Classic rock bands have commanded the Super Bowl halftime stage since Janet Jackson’s infamous 2004 “wardrobe malfunction,” with Paul McCartney, the Rolling Stones, Prince, Tom Petty and Bruce Springsteen providing the soundtrack to the world’s biggest tailgate party. This year The Who are scheduled for a blistering break from the gridiron action in Miami on Sunday, February 7, and they’ve already leaked a set list that includes “Baba O’Riley,” “Pinball Wizard,” “Tommy, Can You Hear Me?”, “Who Are You” and “Won’t Get Fooled Again” — an orgy of flat-out great music.
Appearing on stage with founding members Pete Townshend and Roger Daltrey — who are typically augmented in concert by Zak Starkey on drums, Simon Townshend on guitar and keyboardist John “Rabbit” Bundrick — will be Pete’s trusty Gibson SJ-200 signature model acoustic guitar.
The image most rock fans have of Townshend sets him before a wall of Marshall or Hi-Watt amplifiers with a Gibson SG Special strapped across his body and his arm raised in one of his patented windmills. But the fact is that, despite Townshend’s pioneering work with high-volume amplification, acoustic guitar has always been at the core of his playing.

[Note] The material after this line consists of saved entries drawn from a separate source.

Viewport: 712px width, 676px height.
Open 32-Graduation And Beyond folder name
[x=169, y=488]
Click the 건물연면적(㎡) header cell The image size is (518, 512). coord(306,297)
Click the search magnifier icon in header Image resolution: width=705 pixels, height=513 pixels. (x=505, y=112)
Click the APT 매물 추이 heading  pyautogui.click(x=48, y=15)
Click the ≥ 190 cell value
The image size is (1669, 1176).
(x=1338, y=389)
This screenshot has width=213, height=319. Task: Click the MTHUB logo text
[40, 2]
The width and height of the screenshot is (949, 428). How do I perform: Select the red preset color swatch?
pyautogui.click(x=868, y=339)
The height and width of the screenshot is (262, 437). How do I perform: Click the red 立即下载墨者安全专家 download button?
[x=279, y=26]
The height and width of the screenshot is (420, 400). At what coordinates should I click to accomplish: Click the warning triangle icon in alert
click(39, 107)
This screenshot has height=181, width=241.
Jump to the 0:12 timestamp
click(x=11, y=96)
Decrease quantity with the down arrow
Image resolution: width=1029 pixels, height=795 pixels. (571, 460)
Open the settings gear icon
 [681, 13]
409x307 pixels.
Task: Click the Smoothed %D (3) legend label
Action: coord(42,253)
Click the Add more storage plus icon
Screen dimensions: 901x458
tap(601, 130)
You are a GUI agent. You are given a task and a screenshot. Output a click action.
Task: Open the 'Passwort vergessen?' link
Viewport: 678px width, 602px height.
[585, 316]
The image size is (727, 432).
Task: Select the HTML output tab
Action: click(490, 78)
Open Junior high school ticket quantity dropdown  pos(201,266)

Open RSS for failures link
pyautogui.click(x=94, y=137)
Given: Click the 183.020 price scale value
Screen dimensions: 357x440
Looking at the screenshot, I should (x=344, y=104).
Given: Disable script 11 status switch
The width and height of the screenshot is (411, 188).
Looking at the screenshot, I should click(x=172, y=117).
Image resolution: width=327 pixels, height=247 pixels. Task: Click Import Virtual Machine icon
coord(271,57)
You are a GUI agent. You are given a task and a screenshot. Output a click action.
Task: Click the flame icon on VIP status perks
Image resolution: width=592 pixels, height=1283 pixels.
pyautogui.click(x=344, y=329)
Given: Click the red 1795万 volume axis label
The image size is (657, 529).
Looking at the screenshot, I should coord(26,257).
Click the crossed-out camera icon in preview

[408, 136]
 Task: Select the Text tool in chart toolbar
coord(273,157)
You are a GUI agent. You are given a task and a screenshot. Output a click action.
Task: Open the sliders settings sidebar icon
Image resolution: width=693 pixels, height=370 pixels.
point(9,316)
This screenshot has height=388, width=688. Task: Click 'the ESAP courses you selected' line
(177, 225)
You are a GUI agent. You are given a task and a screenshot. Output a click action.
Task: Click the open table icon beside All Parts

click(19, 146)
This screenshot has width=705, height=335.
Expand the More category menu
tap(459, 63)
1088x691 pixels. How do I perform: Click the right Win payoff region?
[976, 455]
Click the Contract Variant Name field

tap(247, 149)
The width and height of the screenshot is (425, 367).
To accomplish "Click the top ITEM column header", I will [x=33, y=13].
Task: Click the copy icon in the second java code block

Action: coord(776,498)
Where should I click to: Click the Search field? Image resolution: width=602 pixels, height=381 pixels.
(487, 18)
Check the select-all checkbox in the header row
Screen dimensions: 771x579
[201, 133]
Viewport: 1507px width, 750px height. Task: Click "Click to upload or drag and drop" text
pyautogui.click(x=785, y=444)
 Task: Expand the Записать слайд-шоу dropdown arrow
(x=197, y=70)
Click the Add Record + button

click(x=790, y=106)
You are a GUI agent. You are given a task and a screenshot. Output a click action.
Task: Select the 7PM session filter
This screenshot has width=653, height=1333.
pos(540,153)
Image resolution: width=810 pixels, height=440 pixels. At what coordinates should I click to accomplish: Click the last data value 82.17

“The lead-versus-acoustic thing is not just about my hearing, my intransigence, my fear of spearing myself or my musical preference,” Townshend said in 1996 as he prepared for the Who’s Quadrophenia tour. “It is about musical and presentational dynamics. Remember that I write mainly on acoustic guitar. A lot of the songs from Quadrophenia, like a lot of Who songs, sound the best when I play acoustic.”
Scoop, Townsend’s definitive demos collection, is proof. The two-LP set, first released in 1983, is jammed with songs driven by his acoustic work. Many of the Who’s greatest numbers including “Pinball Wizard,” “Magic Bus” and “Behind Blue Eyes” have his acoustic guitar as their foundation. And he’s one of the few superstars of the classic-rock era who blended acoustic and electric six-string tracks in the studio, making that combination an important part of the Who’s distinctive sound.
Townsend acquired his first Gibson J-200 from Manny’s Music in New York City in 1968. He used it to demo and record his solo and Who songs, including “Pinball Wizard,” from 1969’s Tommy, through 1993’s Psychoderelict. He chose the guitar from five new J-200s on the famed music shop’s wall.
“It had a crisp sound and an easy neck,” Townshend told Gibson.com in 2004. “It was only later I found how well the J-200 records when you play it hard. Like the Everly acoustic, it has a rather dead soundboard and that allows you to really dig in when strumming. They are hard to bring to life with piezo pickups because the sound is so distinctive in real air, but the body shape, the necks and the sheer strength of the guitar are all very important to me. They also look utterly beautiful.”
The same can be said of his current signature model. The roots of the Gibson Pete Townshend SJ-200 acoustic guitar stretch back to 1997, when Gibson artist rep Tim Bolin caught up to the slammin’ virtuoso on the Quadrophenia tour and presented him with a Fishman Matrix-pickup equipped Gibson J-200, which immediately went into service on stage alongside two other J-200s used by Townsend and Daltrey.
Then in 2004 Gibson introduced the signature model inspired by Townshend’s own beloved 1968 J-200. Built at Gibson’s acoustic guitar plant in Bozeman, Montana, the first 150 were personally signed on their serial number labels by the Who leader. The Townshend J-200 sports the Fishman Ellipse Matrix Pickup System, a spruce top and flamed maple body with a Madagascar rosewood fingerboard, a solid moustache bridge for added volume, gold kidney tuners and mother of pearl crown inlays along the fingerboard, with Townshend’s signature inlaid on the fingerboard just above the sound hole.
Townshend was intimately involved in the guitar’s design. He paid particular attention to the neck, since he prefers a low, thin profile, like that on his original J-200, which now resides in the Rock ‘n’ Roll Hall of Fame.
Always a harsh critic of his artistry, Townshend contends that his acoustic guitar abilities were diminished by a late ’80s bicycle accident that shattered his right wrist. Yet anyone who has seen him lead the Who on tour in recent years knows his live performances still ring with the kind of vitality and power that ensure that this Sunday’s halftime show will be as pulse pounding as anything else that happens in Dolphin Stadium.